What is asked:
Reproduce the text of every record below word for word, leaving out the pictures.

Task data:
* Start *

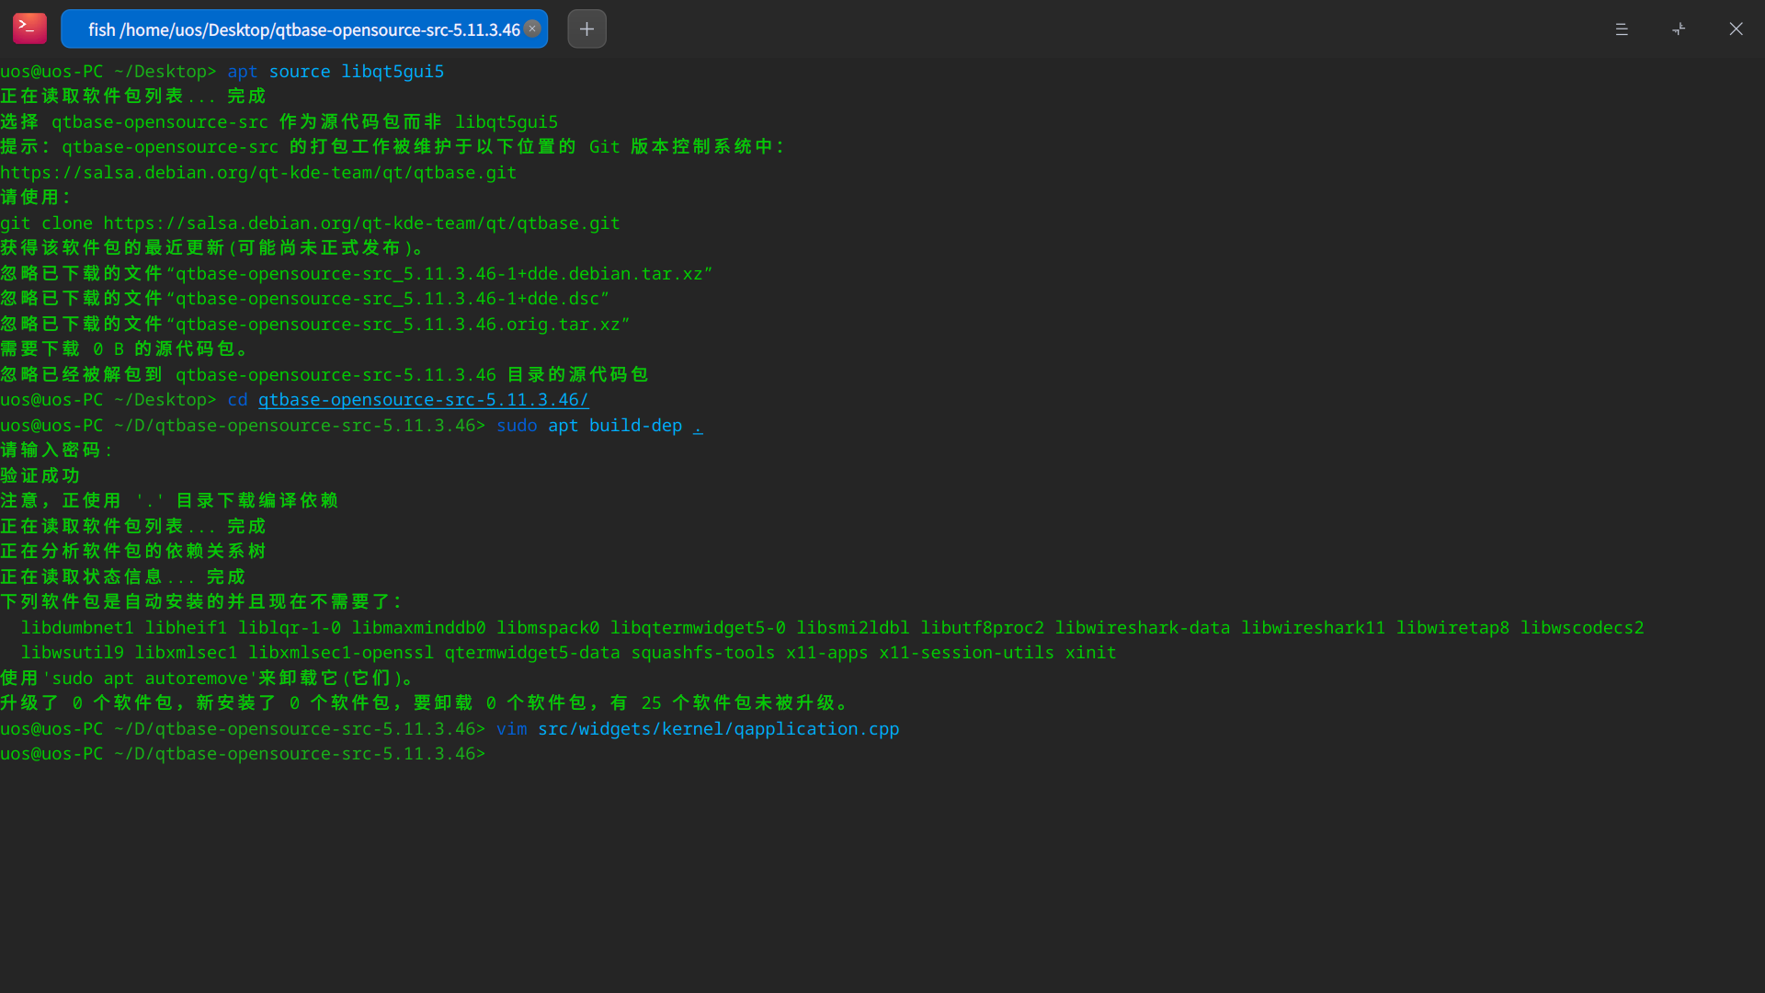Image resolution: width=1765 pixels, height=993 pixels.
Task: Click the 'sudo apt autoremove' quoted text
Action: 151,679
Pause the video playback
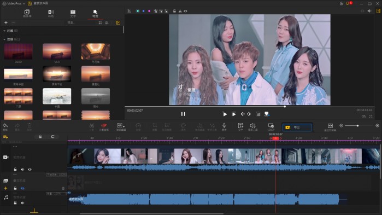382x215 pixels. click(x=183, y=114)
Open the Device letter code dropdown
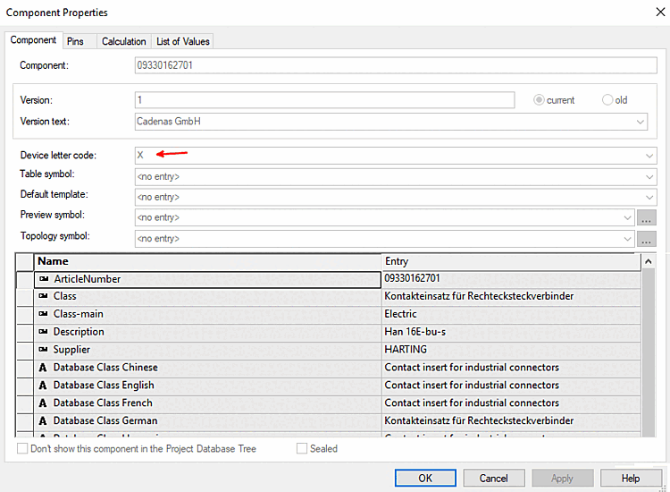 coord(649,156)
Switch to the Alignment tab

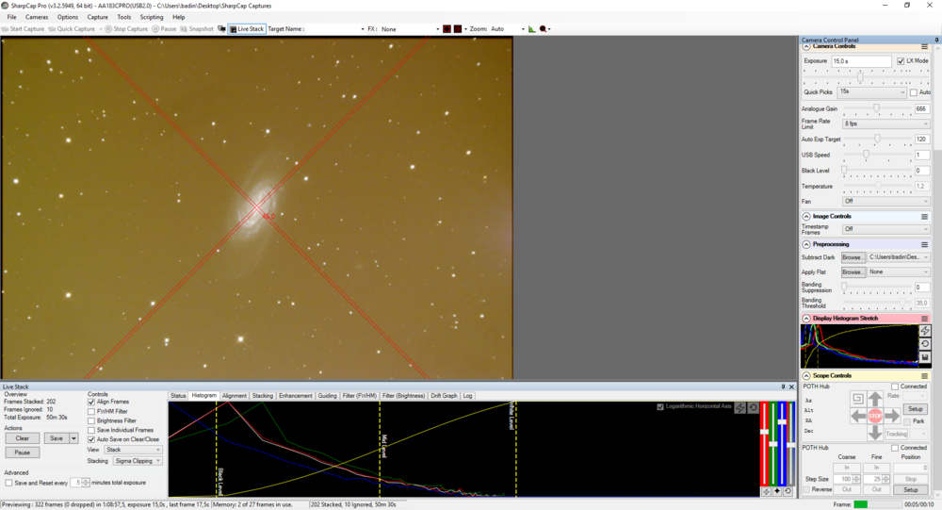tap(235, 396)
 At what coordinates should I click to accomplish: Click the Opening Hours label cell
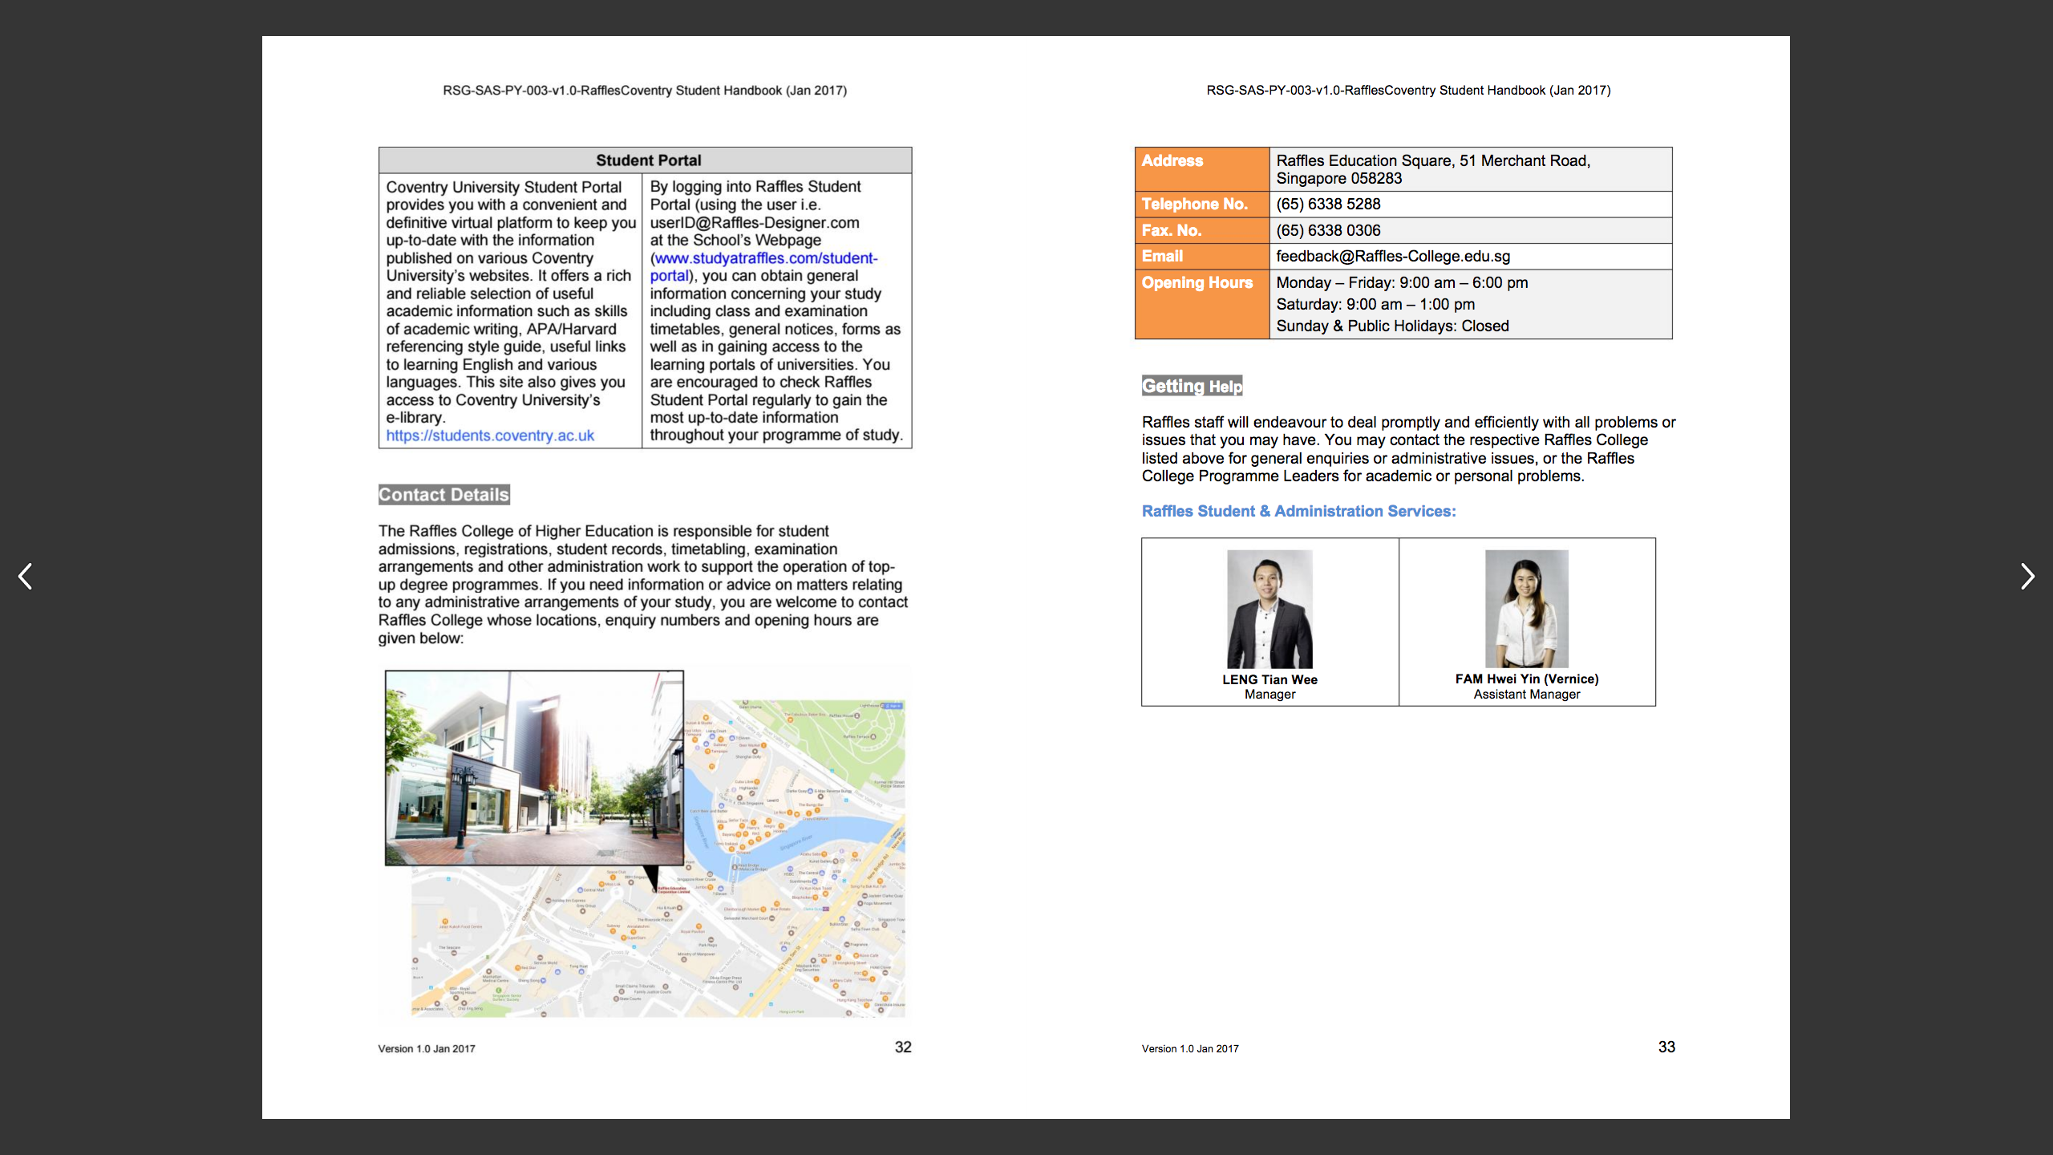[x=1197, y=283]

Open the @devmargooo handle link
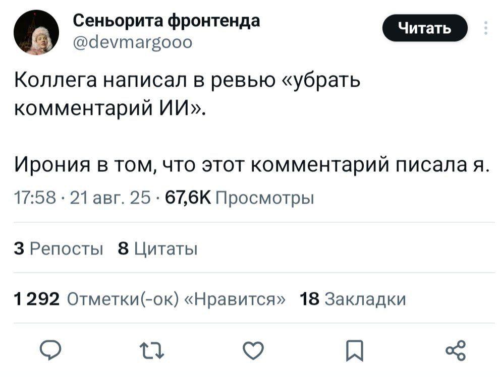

* End *

Task solution:
Image resolution: width=1765 pixels, height=993 pixels.
Task: Click the 'sudo apt autoremove' quoted text
Action: 151,679
Pause the video playback
382x215 pixels. click(x=183, y=114)
Open the Device letter code dropdown
 coord(649,156)
Switch to the Alignment tab

tap(235, 396)
 At what coordinates should I click to accomplish: Click the Opening Hours label cell
[x=1197, y=283]

Open the @devmargooo handle link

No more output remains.